##### Recorded information

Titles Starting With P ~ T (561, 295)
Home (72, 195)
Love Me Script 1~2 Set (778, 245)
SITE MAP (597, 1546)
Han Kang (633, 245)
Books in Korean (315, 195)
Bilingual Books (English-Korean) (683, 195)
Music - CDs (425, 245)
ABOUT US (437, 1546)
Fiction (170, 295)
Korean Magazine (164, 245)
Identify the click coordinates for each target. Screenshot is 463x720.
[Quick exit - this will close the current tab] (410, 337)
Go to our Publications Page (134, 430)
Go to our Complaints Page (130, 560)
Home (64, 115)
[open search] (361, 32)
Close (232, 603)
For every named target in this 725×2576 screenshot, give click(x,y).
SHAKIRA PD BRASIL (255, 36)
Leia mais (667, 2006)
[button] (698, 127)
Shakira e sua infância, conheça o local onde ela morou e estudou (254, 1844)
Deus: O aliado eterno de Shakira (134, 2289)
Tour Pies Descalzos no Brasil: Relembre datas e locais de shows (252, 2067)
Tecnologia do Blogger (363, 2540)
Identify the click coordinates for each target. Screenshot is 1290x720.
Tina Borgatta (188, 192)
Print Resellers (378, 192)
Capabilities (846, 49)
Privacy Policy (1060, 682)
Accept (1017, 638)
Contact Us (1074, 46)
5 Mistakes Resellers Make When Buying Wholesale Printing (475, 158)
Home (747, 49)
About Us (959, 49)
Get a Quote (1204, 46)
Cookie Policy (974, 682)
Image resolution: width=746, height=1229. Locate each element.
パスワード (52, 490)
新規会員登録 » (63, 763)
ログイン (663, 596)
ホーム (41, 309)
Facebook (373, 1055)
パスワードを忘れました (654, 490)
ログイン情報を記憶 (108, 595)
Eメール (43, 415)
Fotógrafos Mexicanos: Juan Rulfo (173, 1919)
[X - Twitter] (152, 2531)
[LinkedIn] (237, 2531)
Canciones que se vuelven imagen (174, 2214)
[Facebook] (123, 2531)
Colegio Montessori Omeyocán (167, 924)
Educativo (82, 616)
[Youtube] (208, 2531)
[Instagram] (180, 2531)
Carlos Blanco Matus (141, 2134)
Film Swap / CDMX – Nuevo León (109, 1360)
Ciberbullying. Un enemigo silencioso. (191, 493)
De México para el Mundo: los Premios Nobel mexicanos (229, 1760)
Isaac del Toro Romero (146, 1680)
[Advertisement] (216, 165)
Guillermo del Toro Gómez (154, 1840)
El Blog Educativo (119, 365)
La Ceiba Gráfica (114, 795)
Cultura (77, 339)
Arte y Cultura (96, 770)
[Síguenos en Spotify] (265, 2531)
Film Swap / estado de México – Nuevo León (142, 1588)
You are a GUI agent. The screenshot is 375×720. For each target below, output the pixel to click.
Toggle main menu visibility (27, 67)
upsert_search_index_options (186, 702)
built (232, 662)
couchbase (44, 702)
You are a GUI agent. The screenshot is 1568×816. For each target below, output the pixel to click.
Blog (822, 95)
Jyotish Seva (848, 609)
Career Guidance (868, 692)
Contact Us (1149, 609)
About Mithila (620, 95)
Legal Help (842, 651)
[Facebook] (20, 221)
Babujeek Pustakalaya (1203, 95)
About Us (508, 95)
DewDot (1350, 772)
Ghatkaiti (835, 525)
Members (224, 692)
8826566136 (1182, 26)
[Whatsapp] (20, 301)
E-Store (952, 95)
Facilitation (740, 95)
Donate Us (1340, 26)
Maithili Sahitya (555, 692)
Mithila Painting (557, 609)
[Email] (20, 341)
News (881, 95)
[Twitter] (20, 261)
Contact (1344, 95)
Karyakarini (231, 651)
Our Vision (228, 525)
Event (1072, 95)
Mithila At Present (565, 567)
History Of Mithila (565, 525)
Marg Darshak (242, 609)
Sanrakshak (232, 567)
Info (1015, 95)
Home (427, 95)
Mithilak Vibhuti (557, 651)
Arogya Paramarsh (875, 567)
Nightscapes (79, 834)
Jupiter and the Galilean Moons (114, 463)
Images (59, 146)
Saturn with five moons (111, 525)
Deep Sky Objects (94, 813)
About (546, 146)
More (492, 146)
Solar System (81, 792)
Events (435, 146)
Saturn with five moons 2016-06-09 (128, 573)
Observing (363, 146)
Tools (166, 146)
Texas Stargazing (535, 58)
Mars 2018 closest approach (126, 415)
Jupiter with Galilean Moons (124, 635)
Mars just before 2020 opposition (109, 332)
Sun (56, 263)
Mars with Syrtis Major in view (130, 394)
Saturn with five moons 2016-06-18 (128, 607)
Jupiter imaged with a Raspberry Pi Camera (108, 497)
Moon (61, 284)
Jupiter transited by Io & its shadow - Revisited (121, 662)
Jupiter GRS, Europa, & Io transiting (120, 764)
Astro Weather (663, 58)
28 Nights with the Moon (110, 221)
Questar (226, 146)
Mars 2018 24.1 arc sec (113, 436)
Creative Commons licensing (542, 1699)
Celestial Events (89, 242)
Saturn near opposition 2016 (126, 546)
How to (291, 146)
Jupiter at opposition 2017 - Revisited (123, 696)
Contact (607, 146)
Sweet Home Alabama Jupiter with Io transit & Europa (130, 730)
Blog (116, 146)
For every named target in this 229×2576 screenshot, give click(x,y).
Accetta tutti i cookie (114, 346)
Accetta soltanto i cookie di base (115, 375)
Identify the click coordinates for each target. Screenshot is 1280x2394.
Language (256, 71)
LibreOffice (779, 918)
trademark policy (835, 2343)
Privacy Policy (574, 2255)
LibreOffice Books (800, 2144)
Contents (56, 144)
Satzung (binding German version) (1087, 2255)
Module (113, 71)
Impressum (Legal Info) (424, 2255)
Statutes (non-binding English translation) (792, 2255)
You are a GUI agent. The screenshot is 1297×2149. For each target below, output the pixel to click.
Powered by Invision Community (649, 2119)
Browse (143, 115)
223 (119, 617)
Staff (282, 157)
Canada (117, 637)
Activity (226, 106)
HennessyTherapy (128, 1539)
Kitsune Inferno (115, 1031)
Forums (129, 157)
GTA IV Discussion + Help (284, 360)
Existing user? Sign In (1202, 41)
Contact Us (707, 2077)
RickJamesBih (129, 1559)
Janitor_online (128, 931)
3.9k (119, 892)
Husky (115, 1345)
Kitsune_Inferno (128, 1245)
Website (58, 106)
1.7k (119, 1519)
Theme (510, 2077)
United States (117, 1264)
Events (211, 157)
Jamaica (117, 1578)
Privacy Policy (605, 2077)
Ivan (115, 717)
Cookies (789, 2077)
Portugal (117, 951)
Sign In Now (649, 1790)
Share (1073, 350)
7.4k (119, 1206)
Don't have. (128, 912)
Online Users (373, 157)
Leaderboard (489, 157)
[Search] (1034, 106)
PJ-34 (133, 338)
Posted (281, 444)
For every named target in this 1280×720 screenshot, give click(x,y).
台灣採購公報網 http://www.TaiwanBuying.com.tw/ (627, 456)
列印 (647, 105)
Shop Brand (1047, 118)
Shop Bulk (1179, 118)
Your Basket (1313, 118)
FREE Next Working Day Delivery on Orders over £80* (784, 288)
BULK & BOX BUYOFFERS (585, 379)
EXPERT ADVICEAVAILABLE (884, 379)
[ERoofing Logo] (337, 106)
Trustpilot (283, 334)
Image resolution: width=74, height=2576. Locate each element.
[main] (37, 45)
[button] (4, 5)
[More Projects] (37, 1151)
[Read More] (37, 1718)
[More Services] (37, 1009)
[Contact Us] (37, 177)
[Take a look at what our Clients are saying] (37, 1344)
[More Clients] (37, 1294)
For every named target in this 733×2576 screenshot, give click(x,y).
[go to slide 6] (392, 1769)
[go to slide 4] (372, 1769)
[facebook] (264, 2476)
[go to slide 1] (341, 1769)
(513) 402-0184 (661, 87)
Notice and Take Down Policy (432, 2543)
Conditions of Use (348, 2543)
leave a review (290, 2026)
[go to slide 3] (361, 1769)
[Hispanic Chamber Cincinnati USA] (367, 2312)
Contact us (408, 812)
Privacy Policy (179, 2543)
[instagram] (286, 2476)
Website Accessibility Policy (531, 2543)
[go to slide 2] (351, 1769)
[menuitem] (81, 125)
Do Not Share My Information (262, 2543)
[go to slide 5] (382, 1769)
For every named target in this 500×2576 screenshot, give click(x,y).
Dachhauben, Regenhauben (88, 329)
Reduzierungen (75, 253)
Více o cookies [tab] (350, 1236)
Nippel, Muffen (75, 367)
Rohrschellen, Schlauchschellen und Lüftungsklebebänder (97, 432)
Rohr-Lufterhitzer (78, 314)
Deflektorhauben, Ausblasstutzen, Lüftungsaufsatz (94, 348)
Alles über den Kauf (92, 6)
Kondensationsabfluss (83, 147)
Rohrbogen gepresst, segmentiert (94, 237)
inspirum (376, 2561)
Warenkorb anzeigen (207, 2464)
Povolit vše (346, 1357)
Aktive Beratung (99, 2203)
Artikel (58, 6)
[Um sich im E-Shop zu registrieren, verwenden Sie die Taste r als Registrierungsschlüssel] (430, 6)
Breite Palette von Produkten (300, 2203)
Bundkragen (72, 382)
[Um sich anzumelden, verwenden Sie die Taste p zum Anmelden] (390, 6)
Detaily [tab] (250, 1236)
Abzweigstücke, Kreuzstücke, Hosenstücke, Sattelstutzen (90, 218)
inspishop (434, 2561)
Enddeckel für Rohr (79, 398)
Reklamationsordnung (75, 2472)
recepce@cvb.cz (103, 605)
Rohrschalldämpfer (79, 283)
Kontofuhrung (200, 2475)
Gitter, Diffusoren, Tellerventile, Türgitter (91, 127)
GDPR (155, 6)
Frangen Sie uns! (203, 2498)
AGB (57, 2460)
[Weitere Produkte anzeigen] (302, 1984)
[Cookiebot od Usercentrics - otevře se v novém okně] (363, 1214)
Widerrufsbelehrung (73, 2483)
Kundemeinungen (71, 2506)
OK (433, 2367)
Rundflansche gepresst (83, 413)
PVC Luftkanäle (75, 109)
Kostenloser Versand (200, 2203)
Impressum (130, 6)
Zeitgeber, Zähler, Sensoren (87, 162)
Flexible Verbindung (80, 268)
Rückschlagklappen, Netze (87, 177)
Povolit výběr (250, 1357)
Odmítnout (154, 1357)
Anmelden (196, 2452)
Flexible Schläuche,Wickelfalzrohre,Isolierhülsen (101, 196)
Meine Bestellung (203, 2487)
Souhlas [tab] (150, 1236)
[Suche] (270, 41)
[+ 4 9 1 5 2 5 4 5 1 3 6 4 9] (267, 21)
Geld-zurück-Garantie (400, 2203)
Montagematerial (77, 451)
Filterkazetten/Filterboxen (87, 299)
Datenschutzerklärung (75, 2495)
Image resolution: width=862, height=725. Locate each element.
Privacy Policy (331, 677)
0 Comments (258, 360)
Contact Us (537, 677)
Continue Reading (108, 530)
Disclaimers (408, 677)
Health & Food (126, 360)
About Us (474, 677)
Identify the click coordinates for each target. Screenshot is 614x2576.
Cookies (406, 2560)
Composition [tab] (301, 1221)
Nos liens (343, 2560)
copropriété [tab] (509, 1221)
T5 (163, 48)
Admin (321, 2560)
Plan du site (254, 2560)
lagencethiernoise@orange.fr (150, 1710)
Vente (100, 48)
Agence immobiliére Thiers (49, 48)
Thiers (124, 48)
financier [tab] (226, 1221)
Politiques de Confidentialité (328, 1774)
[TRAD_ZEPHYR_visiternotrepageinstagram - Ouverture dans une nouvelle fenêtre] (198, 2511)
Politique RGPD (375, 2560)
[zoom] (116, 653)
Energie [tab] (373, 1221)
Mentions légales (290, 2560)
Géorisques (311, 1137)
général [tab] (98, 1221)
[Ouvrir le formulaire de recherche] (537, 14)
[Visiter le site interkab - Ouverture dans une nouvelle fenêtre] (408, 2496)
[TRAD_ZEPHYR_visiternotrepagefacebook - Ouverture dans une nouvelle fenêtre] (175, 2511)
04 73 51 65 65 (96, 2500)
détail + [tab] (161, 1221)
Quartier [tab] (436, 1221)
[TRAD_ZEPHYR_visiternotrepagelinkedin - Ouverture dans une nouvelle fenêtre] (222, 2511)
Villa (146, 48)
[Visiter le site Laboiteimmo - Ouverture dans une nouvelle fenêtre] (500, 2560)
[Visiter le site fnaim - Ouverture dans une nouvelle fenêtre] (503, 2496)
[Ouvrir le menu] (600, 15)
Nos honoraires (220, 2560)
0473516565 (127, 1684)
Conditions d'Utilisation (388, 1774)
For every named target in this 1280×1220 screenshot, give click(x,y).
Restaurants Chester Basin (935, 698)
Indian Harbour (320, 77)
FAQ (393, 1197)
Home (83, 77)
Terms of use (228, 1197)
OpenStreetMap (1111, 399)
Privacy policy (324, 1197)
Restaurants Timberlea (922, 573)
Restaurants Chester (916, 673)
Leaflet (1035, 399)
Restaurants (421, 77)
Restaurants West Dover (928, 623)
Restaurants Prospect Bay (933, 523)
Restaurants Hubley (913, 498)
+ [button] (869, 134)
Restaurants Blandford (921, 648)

##########

Work required: Copy the lines of the data above, from the line containing "upsert_search_index_options (186, 702)" through the line containing "8826566136 (1182, 26)", inclusive, and reproduce them without changes.

Final answer:
upsert_search_index_options (186, 702)
built (232, 662)
couchbase (44, 702)
You are a GUI agent. The screenshot is 1568×816. For each target below, output the pixel to click.
Blog (822, 95)
Jyotish Seva (848, 609)
Career Guidance (868, 692)
Contact Us (1149, 609)
About Mithila (620, 95)
Legal Help (842, 651)
[Facebook] (20, 221)
Babujeek Pustakalaya (1203, 95)
About Us (508, 95)
DewDot (1350, 772)
Ghatkaiti (835, 525)
Members (224, 692)
8826566136 (1182, 26)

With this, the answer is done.